阅读材料 |
┄┄┄┄┄┄┄┄┄┄┄┄┄┄┄┄┄┄┄┄

首页 > ACM题库 > HDU-杭电 > HDU 4321-Arcane Numbers 2-位运算-[解题报告]HOJ
2015
05-23

HDU 4321-Arcane Numbers 2-位运算-[解题报告]HOJ

Arcane Numbers 2

问题描述 :

Vance and Shackler like playing games. After playing "arcane numbers", they find a new game “arcane numbers 2”. The game is also pretty simple. Vance first chooses 3 non-negative integers A, B and N, then he writes down B+A, B+A*2…B+A*N under base 2 and sends it to Shackler, after that Vance will ask him how many 1s are there in the sequence. However, the sequence is too long for Shackler and he turns to you for help. Given you A, B and N, please help Shackler to solve the problem.

输入:

The first line contains a single integer T (T <= 20), the number of test cases. Then there are T lines with each case in a line. For each case, there are three integers A, B, N. 1<=A<=10000, 1<=B<=10^16, 1<=N<=10^12.

输出:

The first line contains a single integer T (T <= 20), the number of test cases. Then there are T lines with each case in a line. For each case, there are three integers A, B, N. 1<=A<=10000, 1<=B<=10^16, 1<=N<=10^12.

┄┄┄┄┄┄┄┄┄┄┄┄┄┄┄┄┄┄┄┄

数据摘录 |
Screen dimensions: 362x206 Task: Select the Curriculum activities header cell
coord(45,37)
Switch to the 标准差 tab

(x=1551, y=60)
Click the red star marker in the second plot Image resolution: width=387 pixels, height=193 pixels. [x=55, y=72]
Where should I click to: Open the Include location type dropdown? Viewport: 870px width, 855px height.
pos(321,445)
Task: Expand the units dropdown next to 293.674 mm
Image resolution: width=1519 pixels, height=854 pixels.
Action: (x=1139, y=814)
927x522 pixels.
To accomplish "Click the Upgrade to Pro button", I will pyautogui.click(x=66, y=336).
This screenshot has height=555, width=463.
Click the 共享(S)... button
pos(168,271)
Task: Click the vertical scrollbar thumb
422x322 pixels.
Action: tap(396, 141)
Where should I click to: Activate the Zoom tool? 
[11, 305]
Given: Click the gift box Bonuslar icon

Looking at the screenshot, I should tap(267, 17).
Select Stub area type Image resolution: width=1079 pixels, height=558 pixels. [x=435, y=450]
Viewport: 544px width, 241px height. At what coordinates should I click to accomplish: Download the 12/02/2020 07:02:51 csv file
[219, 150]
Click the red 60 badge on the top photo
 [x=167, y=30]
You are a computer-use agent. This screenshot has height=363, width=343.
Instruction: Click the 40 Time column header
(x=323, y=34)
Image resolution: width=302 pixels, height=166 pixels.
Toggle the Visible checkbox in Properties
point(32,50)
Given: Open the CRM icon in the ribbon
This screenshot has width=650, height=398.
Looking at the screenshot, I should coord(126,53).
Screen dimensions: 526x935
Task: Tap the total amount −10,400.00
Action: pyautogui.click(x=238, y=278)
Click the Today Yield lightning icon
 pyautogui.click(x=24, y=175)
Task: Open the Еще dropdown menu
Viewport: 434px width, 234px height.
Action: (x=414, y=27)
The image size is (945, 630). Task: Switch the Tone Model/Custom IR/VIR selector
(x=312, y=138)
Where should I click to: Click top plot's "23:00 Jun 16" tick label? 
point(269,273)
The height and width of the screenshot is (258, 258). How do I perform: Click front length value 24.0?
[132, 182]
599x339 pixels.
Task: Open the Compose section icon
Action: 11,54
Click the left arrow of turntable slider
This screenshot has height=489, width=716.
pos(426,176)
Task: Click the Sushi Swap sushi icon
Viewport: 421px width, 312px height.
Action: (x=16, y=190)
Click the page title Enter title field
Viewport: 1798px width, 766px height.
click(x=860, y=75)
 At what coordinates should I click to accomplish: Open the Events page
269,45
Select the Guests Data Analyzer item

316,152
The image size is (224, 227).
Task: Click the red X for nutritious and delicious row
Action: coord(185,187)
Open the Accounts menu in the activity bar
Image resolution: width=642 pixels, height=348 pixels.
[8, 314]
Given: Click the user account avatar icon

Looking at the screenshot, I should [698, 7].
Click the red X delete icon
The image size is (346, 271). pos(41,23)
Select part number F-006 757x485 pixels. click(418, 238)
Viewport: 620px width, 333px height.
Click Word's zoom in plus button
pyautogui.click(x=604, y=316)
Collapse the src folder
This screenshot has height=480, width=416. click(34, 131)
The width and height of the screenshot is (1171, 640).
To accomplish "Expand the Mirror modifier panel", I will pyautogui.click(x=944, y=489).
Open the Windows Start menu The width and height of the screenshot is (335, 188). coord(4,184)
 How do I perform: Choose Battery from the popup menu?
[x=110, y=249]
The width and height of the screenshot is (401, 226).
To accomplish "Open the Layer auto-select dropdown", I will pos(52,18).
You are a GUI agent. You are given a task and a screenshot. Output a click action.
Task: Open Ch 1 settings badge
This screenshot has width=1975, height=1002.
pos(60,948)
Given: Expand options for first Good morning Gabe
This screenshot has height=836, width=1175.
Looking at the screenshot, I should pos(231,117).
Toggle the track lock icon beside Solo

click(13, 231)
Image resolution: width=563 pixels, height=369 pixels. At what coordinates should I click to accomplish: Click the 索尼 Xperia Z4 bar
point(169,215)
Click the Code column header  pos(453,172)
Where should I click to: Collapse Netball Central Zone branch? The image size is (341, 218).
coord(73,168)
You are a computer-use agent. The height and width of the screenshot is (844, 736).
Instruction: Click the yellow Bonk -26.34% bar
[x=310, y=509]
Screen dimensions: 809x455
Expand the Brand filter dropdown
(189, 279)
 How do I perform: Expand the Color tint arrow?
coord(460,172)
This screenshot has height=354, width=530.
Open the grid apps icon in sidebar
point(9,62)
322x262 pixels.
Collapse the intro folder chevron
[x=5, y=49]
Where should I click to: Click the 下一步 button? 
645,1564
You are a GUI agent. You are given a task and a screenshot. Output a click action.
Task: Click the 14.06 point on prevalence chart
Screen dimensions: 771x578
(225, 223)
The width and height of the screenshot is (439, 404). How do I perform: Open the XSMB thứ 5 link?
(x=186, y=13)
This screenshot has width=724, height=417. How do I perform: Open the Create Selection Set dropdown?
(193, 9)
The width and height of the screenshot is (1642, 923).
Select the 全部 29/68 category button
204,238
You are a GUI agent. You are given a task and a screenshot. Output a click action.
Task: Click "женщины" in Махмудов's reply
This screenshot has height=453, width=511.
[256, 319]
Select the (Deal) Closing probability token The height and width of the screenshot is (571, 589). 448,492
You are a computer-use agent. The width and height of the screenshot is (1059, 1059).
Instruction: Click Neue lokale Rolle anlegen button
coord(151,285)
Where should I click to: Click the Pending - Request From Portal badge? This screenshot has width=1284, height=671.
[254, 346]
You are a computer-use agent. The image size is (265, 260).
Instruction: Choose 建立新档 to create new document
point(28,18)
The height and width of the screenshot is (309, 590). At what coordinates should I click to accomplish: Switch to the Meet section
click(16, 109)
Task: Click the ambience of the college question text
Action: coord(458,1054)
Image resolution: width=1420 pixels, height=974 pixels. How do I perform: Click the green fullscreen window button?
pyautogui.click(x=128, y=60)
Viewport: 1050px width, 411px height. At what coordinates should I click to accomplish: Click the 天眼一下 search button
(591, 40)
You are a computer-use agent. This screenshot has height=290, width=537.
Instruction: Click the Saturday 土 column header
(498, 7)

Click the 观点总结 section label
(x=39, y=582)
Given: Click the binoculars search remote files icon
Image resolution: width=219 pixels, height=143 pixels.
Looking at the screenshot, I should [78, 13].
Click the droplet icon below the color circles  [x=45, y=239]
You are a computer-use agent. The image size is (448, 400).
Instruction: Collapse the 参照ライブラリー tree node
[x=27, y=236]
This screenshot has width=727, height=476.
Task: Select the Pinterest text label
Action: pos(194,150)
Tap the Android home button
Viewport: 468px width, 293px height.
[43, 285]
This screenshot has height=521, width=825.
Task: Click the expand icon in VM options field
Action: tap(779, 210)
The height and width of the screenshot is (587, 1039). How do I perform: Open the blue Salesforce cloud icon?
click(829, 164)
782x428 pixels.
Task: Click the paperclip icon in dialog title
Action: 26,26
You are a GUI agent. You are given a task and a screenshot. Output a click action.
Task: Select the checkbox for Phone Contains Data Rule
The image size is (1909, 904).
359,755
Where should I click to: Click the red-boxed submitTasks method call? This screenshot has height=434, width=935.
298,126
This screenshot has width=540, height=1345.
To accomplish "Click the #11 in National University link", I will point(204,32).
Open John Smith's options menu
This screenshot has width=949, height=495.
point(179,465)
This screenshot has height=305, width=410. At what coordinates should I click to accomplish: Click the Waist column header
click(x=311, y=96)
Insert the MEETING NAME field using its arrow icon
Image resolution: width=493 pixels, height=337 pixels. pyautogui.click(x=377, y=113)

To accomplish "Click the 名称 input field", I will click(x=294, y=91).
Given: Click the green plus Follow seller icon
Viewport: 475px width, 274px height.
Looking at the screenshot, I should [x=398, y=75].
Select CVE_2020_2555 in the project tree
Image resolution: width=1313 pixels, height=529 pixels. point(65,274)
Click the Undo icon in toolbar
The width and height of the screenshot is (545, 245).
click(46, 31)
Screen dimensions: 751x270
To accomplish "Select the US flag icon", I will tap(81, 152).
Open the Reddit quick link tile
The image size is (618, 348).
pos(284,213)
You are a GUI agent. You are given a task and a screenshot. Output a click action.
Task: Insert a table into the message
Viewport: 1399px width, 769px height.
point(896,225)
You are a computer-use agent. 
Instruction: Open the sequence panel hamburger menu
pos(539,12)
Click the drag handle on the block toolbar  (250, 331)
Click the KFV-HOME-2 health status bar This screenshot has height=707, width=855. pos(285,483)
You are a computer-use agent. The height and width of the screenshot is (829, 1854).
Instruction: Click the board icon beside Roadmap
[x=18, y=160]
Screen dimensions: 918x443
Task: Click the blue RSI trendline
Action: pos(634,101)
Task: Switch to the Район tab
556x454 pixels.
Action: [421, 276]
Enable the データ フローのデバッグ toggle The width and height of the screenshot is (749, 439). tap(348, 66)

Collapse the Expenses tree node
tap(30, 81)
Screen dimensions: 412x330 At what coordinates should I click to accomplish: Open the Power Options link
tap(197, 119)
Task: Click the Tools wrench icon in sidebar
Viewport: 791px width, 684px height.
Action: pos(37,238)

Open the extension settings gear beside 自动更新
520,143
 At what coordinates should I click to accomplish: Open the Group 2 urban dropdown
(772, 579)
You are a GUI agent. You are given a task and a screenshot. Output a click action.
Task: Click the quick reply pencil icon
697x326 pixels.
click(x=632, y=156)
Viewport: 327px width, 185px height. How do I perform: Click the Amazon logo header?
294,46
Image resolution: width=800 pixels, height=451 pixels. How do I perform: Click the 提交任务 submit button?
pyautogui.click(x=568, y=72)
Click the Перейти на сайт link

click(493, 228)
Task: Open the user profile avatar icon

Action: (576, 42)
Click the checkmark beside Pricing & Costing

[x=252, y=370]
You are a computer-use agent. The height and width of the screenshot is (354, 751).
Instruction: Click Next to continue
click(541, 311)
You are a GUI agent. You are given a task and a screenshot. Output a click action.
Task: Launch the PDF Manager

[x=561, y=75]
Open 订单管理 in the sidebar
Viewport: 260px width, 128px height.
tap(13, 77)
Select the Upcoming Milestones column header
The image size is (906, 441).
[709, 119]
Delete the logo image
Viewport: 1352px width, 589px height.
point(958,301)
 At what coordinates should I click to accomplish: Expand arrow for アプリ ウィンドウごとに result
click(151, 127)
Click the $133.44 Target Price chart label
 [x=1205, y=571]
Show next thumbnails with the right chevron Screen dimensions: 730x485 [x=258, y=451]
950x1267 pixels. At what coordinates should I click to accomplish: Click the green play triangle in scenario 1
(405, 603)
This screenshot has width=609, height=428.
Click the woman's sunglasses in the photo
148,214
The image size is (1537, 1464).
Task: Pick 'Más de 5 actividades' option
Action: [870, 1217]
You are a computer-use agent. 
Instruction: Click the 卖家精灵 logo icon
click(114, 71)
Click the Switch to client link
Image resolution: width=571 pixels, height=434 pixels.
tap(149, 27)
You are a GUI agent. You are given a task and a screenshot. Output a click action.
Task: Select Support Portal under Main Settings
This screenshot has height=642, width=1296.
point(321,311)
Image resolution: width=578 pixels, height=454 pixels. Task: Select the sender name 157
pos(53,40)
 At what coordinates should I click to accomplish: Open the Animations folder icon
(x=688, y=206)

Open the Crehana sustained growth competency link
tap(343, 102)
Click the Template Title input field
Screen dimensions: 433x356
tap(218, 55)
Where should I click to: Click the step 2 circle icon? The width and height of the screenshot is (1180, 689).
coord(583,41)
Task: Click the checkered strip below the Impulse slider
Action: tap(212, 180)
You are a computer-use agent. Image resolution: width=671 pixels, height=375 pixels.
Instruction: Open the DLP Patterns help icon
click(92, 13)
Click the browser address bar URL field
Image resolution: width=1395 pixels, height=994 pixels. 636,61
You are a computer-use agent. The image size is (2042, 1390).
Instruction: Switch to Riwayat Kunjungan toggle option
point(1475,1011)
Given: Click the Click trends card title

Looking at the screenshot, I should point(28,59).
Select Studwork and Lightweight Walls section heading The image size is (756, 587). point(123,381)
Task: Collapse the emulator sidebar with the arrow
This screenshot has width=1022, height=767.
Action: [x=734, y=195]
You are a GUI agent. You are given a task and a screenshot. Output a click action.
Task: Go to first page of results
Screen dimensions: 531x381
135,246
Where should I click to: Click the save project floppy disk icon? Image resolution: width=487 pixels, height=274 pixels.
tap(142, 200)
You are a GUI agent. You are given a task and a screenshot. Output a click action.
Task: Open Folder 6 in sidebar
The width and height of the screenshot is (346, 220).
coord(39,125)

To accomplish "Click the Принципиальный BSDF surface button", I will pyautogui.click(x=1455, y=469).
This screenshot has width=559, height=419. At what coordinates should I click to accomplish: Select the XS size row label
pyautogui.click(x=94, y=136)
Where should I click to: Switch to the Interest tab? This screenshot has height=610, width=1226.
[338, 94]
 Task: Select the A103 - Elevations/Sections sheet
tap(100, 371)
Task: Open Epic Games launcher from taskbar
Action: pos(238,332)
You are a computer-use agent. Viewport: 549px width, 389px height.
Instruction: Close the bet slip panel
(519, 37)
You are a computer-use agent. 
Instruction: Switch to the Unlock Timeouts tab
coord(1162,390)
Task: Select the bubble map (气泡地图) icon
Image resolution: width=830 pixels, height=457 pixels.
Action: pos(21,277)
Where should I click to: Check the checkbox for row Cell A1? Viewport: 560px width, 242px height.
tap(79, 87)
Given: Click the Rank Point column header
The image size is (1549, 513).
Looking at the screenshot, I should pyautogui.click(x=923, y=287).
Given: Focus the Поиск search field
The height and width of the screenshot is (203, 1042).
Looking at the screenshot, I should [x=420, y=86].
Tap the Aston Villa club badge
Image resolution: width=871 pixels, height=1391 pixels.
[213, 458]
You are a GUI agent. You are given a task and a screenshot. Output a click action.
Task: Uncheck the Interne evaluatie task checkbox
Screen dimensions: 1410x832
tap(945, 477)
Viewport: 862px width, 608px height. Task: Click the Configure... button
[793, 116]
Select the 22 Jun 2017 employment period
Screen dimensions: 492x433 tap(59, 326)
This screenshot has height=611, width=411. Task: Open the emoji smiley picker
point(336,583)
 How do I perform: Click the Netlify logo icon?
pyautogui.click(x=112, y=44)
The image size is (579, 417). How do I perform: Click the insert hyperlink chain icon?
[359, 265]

┄┄┄┄┄┄┄┄┄┄┄┄┄┄┄┄┄┄┄┄

任务列表 |
A) 请抄写阅读材料中从“首页 > ACM题库 >”到“solve the problem.”之间的文字，首尾两处均包括在内。
B) 根据阅读材料，Vance 以几进制写下 B+A、B+A*2…B+A*N 这一序列？
C) 请将阅读材料中以“Vance and Shackler like playing games.”开头的段落改写为简要的中文要点列表，保留其主要事实。

逐题答案 |
A)
首页 > ACM题库 > HDU-杭电 > HDU 4321-Arcane Numbers 2-位运算-[解题报告]HOJ
2015
05-23

HDU 4321-Arcane Numbers 2-位运算-[解题报告]HOJ

Arcane Numbers 2

问题描述 :

Vance and Shackler like playing games. After playing "arcane numbers", they find a new game “arcane numbers 2”. The game is also pretty simple. Vance first chooses 3 non-negative integers A, B and N, then he writes down B+A, B+A*2…B+A*N under base 2 and sends it to Shackler, after that Vance will ask him how many 1s are there in the sequence. However, the sequence is too long for Shackler and he turns to you for help. Given you A, B and N, please help Shackler to solve the problem.

B) 二进制（base 2）。

C)
- Vance 与 Shackler 玩过“arcane numbers”后，发现了新游戏“arcane numbers 2”，规则同样简单。
- Vance 先选定三个非负整数 A、B、N，再将 B+A、B+A*2…B+A*N 以二进制写下，交给 Shackler。
- Vance 随后询问序列中共有多少个 1。
- 序列过长，Shackler 向你求助：给定 A、B、N，请帮他解决这一问题。